20: u=Vector[-94.18834695323662, 1959.9371619837884] f(u)=Vector[1955.6477996333003, 118.82040799198684] d=1959.2540941812401
maxstep = 20 reached, fail
=> nil

So it did not converge, when we started to look at $u_0 = (x_0, y_0) = (1,2)$ for a root. On the other hand $u=(\phi, t)$, so it was not a good idea in the first place.

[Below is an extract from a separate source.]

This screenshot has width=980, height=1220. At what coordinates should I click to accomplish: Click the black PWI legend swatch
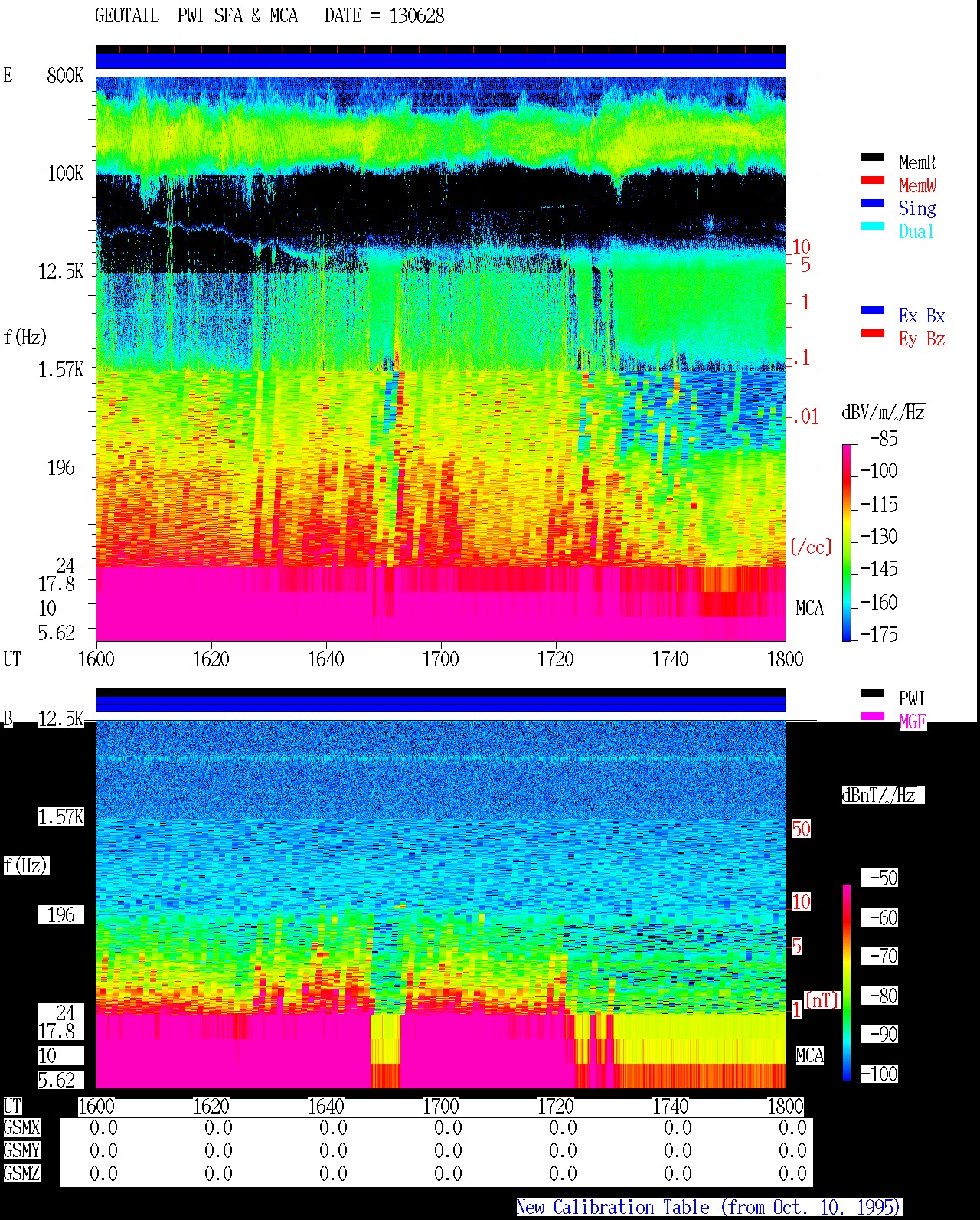point(873,694)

irb> newton(Vector[-1,4], 1e-10, 20)
 .
 .
20: u=Vector[138.25481797929191, 454.49648517971787] f(u)=Vector[456.3793855184854, 12.384069736222514] d=456.5473783841737
maxstep = 20 reached, fail

Another miss.

irb> newton(Vector[-1,1], 1e-10, 20)
0: u=Vector[-1, 1] f(u)=Vector[0.45969769413186023, 0.317058030384207]
1: u=Vector[-1.5668891620557184, 1.0077918056648623] f(u)=Vector[-0.06352118626769587, 0.14656055765459897] d=0.15973396058722875
2: u=Vector[-1.664180141632932, 1.103100791097277] f(u)=Vector[-0.004523100381582101, 0.009095949944068482] d=0.010158481306123844
3: u=Vector[-1.67043452556281, 1.1098339180715397] f(u)=Vector[-1.951140039613275e-05, 4.57909054815131e-05] d=4.9774509241529196e-05
4: u=Vector[-1.670469710132332, 1.1098684183520295] f(u)=Vector[-6.100806526632141e-10, 1.337344013307984e-09] d=1.4699276896108456e-09
5: u=Vector[-1.6704697111186804, 1.1098684193565171] f(u)=Vector[-2.220446049250313e-16, 2.220446049250313e-16] d=3.1401849173675503e-16
d=3.1401849173675503e-16 < eps=1.0e-10, success

Yeah, this one worked!

irb> newton(Vector[0,0], 1e-10, 20)
0: u=Vector[0, 0] f(u)=Vector[-1.0, 2.0]
Jacobian Matrix[[-0.0, 1.0], [0.0, -1.0]] is not regular at u=Vector[0, 0]!
=> nil

Ouch, another bad start. This reminds, that one has to come up with a good start value, close to the suspected root, for this method to work.